• TASK OBJECTIVE
Only the lines with "will" in them need to be copied from the listing.

====== RECORD SET

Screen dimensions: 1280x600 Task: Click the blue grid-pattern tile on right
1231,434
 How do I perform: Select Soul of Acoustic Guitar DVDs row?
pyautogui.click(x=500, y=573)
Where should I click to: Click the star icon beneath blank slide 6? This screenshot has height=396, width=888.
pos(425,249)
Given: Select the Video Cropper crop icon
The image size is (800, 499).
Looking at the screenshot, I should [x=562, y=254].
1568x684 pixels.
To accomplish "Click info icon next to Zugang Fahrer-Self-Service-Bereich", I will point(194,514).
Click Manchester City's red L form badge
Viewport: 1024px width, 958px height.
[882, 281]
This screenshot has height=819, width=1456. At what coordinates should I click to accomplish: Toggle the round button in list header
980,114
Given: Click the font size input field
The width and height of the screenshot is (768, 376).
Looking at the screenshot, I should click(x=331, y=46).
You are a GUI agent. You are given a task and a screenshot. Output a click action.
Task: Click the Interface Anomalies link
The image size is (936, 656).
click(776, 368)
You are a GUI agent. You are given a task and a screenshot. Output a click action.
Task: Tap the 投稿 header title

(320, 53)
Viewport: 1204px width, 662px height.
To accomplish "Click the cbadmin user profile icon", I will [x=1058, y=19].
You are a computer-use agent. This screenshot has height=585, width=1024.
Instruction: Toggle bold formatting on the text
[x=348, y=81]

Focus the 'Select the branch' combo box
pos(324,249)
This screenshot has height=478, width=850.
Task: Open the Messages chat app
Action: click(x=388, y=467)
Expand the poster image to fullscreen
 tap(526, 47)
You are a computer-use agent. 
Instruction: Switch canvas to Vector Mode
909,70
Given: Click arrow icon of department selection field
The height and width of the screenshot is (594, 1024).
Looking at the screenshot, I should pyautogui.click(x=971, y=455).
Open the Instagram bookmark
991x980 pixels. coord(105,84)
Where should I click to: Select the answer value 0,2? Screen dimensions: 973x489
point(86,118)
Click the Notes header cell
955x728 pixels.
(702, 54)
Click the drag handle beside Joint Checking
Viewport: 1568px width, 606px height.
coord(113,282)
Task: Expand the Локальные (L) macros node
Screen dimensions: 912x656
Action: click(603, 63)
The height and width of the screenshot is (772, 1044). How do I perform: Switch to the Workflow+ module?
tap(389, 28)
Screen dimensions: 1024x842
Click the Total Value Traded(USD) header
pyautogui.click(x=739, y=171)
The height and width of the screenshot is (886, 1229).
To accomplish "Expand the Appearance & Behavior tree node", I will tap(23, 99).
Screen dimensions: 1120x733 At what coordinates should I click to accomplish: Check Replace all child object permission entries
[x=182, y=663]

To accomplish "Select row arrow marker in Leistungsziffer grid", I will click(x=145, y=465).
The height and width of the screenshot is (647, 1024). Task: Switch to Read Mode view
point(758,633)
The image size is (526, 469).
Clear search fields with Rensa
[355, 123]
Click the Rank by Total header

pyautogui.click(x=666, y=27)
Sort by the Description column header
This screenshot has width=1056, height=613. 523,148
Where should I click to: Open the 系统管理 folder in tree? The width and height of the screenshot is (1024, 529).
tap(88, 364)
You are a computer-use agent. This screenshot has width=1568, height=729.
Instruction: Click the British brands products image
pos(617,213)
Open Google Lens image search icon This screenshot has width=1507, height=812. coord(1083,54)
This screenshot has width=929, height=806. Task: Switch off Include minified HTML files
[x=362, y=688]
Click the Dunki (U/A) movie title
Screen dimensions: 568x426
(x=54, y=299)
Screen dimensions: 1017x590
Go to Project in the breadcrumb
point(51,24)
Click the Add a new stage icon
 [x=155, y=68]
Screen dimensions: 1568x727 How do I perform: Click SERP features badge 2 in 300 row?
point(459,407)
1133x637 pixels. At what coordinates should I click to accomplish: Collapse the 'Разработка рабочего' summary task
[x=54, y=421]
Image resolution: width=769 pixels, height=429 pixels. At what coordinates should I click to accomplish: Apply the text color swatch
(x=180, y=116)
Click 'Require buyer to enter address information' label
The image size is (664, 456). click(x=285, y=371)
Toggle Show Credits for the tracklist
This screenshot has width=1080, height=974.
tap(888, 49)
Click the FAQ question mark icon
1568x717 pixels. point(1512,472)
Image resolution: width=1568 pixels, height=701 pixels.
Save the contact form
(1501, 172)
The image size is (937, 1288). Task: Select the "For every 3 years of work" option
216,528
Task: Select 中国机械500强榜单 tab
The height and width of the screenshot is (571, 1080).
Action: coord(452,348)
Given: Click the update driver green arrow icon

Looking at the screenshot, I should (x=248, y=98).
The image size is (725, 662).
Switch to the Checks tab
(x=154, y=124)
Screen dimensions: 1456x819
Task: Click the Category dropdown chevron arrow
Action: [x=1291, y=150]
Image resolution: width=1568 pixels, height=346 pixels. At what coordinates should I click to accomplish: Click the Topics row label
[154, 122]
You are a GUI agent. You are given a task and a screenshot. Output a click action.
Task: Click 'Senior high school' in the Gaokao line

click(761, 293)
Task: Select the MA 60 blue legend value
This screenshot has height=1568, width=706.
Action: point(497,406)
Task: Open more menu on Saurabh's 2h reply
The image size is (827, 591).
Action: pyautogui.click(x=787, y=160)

============

• ANSWER BELOW
To accomplish "Click info icon next to Zugang Fahrer-Self-Service-Bereich", I will point(194,514).
To accomplish "Click the cbadmin user profile icon", I will [x=1058, y=19].
To accomplish "Expand the Appearance & Behavior tree node", I will tap(23, 99).
To accomplish "Select row arrow marker in Leistungsziffer grid", I will click(x=145, y=465).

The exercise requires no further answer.